We have invited one of our neighbours over for Sunday dinner. She has recently broken her hand and we thought she could do with a little TLC to help the healing process. We often invite folks to share our Sunday brunch or dinner as it is a great way to be neighbourly, share good food and let people know that they have a special place in your life.

Recently, Wendy and I started to plan our meals a little further ahead to reduce shopping hassles and the seemingly inevitable silence when we ask the kids what they want for supper. Instead, we have worked out family meals for the month and will shop accordingly. Deviation from the planned meals is OK but we wanted to send a signal that we’ll be serving healthy nutritious food that the majority like on a daily basis so if your favourite isn’t being served tonight, it probably will be tomorrow.

For instance, in the past we have habitually tended towards roast chicken with all the trimmings as this is one of the few meals that all six of us will eat without altering to accommodate likes and dislikes.
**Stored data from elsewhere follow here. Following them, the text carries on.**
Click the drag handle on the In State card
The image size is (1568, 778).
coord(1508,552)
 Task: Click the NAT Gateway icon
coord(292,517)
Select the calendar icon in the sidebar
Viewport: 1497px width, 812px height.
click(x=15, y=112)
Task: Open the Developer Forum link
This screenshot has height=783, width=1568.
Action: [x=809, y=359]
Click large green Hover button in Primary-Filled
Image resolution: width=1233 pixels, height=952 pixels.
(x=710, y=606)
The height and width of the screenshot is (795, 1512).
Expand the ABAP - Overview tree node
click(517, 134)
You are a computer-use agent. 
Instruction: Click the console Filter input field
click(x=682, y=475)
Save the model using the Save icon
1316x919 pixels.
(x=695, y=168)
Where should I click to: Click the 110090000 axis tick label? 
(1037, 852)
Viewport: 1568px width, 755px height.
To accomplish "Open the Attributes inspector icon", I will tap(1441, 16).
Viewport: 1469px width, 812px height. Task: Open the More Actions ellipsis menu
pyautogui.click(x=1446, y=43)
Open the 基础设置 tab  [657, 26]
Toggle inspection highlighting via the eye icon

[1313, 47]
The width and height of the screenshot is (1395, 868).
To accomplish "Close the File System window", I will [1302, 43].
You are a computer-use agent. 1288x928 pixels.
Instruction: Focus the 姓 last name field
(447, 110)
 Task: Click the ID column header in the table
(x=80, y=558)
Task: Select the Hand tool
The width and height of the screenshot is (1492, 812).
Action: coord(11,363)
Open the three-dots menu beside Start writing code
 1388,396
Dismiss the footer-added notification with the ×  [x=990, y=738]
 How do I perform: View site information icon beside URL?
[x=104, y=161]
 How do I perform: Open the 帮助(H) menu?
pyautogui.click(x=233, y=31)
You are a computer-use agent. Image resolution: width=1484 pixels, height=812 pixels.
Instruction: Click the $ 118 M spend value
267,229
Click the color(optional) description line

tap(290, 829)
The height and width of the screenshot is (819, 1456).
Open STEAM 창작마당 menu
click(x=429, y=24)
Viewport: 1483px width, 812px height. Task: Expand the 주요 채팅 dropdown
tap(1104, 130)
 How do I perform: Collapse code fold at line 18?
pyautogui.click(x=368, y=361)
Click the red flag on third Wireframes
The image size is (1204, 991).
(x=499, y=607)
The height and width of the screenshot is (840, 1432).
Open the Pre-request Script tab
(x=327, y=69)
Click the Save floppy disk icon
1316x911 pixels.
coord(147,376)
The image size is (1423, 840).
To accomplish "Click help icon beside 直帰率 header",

I love roast chicken but one can have too much of a good thing. We still allow for Wendy’s ‘no red meat’ preference but have added a little variety by introducing a different roast every other weekend.

Last weekend, it was roast lamb. While one can do great roast lamb with all sorts of additional ingredients, I needed to keep the kids ‘on-side’ so I chose to keep it simple.

Roast lamb with rosemary and garlic

By using the classic combination of just olive oil, garlic and rosemary, I focused on enhancing the lamb’s natural flavour rather than counterpointing it with another. I’m not claiming there’s anything new in this – Elizabeth, Delia, Jamie and many more besides all have their own variation – but this is about as simple as it gets. Judging by the fact there was just enough left to make a nice sandwich for Monday lunch, I’d say I hit the mark.

2kg leg of lamb
Fresh rosemary
Clove of garlic
Olive oil
Lemon juice
Salt

Pre-heat the oven to 220°C/420°F. Very lightly score the skin all round the leg, like scoring the top of a loaf ready for baking, taking care not to score too deeply. With the leg standing on end, insert a boning knife along side the bone and work around it, carefully separating the meat from the bone to the depth of your index finger (as in the picture) – needless to say, do not insert knife and finger at the same time! Rub the outside of the lamb all over with the cut lemon. Grind the rosemary and salt with a mortar and pestle, adding the garlic and a little olive oil to make a granular paste. Rub this all over the joint and into the gap you made next to the bone. Season with salt, a little black pepper and more rosemary. Add olive oil to cover a pre-warmed roasting tray and add the lamb. Cook for 15 mins and 15 mins per 450g for a medium roast and turn every 20 minutes or so to brown all sides. Remove and rest under a foil tent for 20 minutes minimum to relax the meat before carving.